Am Freitag, den 30.09.2011 wurde unser Präses im Gemeindesaal St. Maria offiziell in den Ruhestand verabschiedet. Im Beisein zahlreicher Ehrengäste aus Politik, Kirche und Gesellschaft zeichneten die Laudatoren ein beredtes Bild vom Wirken Ottmar Ackermanns. Neben seiner Hauptaufgabe als Diakon prägte er die soziale landschaft Aalens wie kein Anderer. Er setzte mit seinen Initiativen im Kocherladen, im Freundeskreis für Wohnsitzlose und der Aktion "Kinder in Armut" weit über den kirchlichen Bereich hinaus reichende Marksteine. Dabei war ihm stets ein Wort Adolph Kolpings "Schön reden tut´s nicht, die Tat ziert den Mann" Grundlage seines Schaffens. Die Ökumene kam dabei ebenfalls nicht zu kurz. In verschiedenen Einrichtungen arbeiten die katholische und evangelische Kirchengemeinde Hand in Hand. Dekan Dr. Angstenberger bezeichnete ihn als "Anwalt der Armen und Schwachen" und als "Brückenbauer zu den Notleidenden".
Johannes Böcker, Direktor der Caritas der Diözese bezeichnete Ottmar als "Botschafter der Caritas in der Region Ostwürttemberg" und zeichnete ihn mit dem Ehrenzeichen der Caritas in Silber aus. Georg Lorleberg, Referent für die Ständigen Diakone in der Diözese, dankte Ottmar Ackermann für den vorbildlichen Einsatz, der für alle Diakone ein Vorbild bleibe.

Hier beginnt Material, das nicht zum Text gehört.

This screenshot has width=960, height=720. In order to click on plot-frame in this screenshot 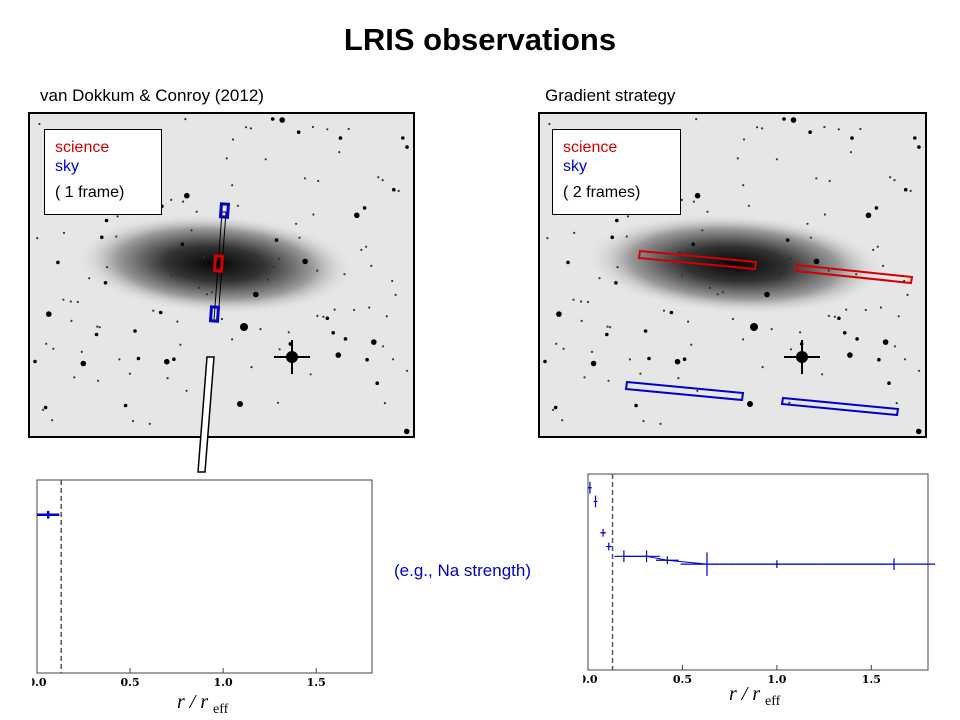, I will do `click(758, 572)`.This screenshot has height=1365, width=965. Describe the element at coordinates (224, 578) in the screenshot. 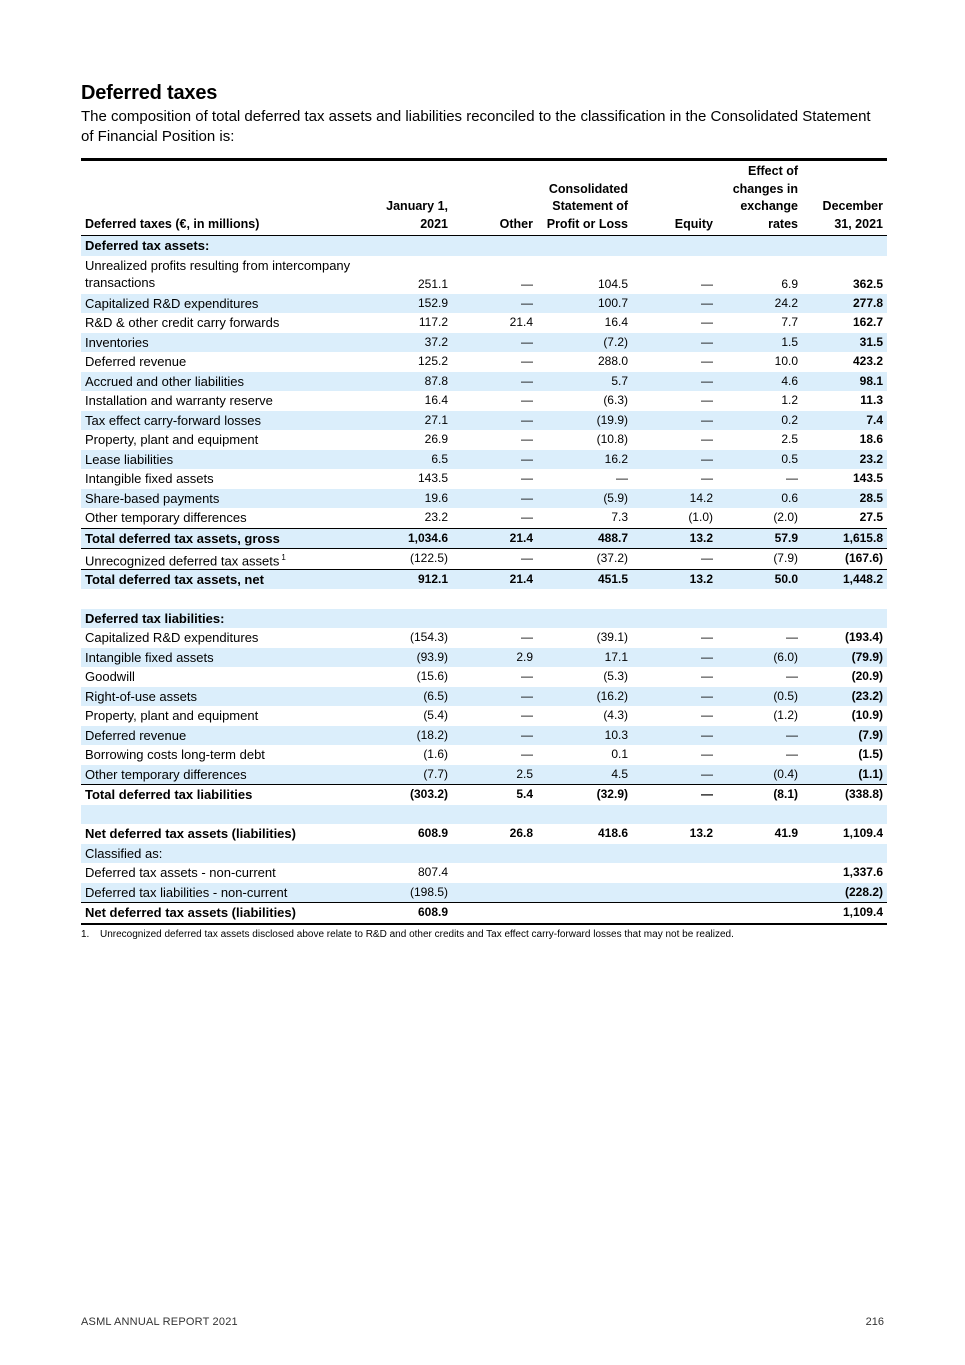

I see `row-label: Total deferred tax assets, net` at that location.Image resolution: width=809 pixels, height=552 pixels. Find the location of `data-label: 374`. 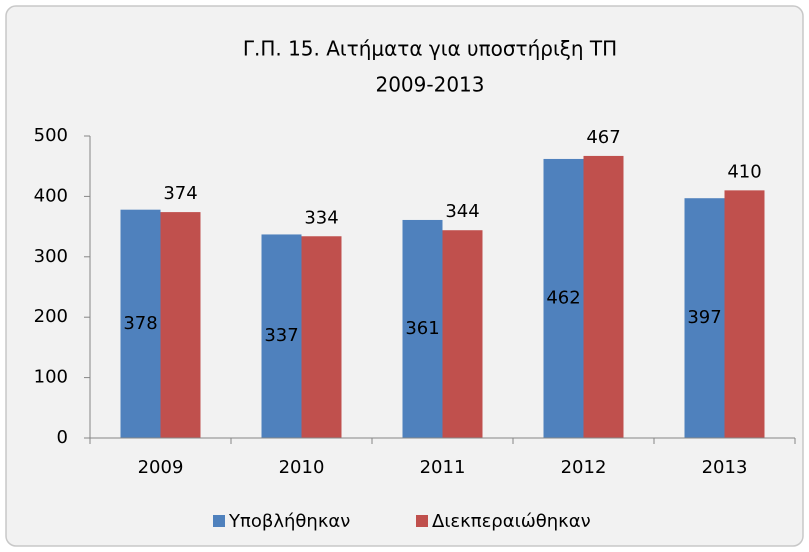

data-label: 374 is located at coordinates (180, 194).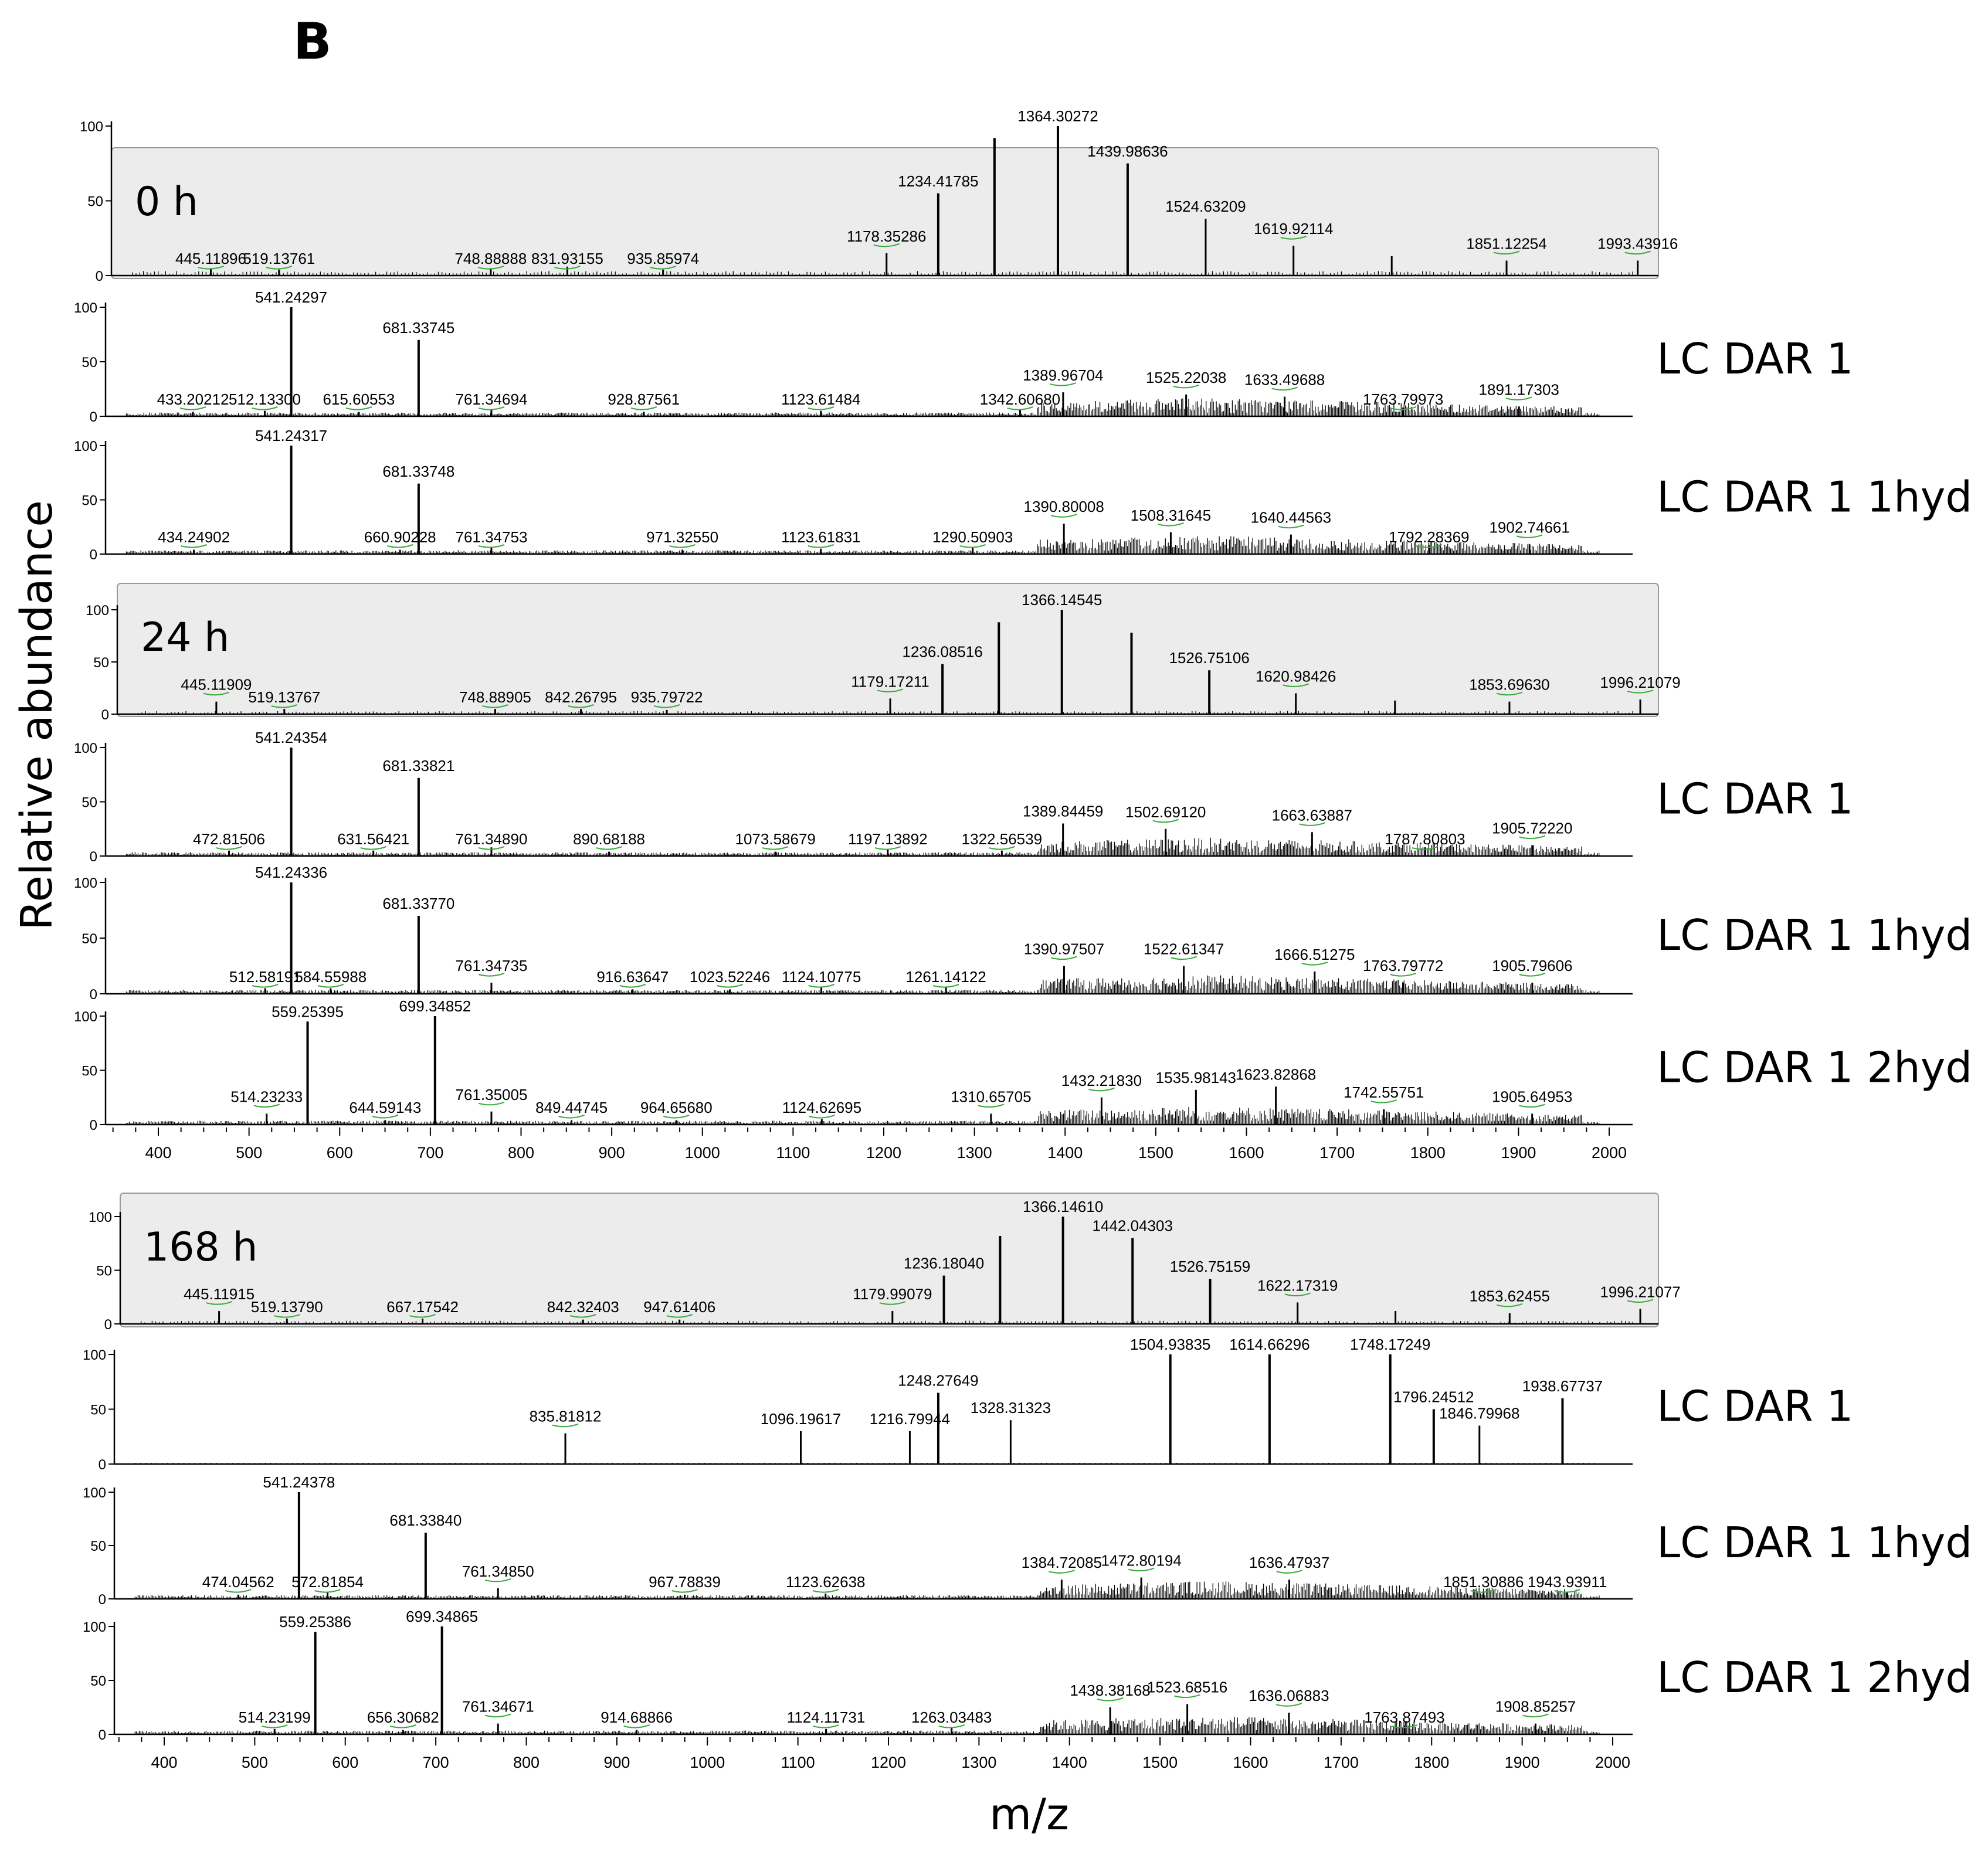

In seinen Dankesworten verwies Ottmar auf sein Herkunft in einer echten "Kolpingsfamilie", die ihn stets geprägt und geleitet hatte.
Die Kolpingsfamilie Aalen ist froh, einen solch tatkräftigen und wegweisenden Präses zu haben. Wir sind auch froh, dass er trotz seines Ruhestandes sein Präsesamt weiter fortführen will.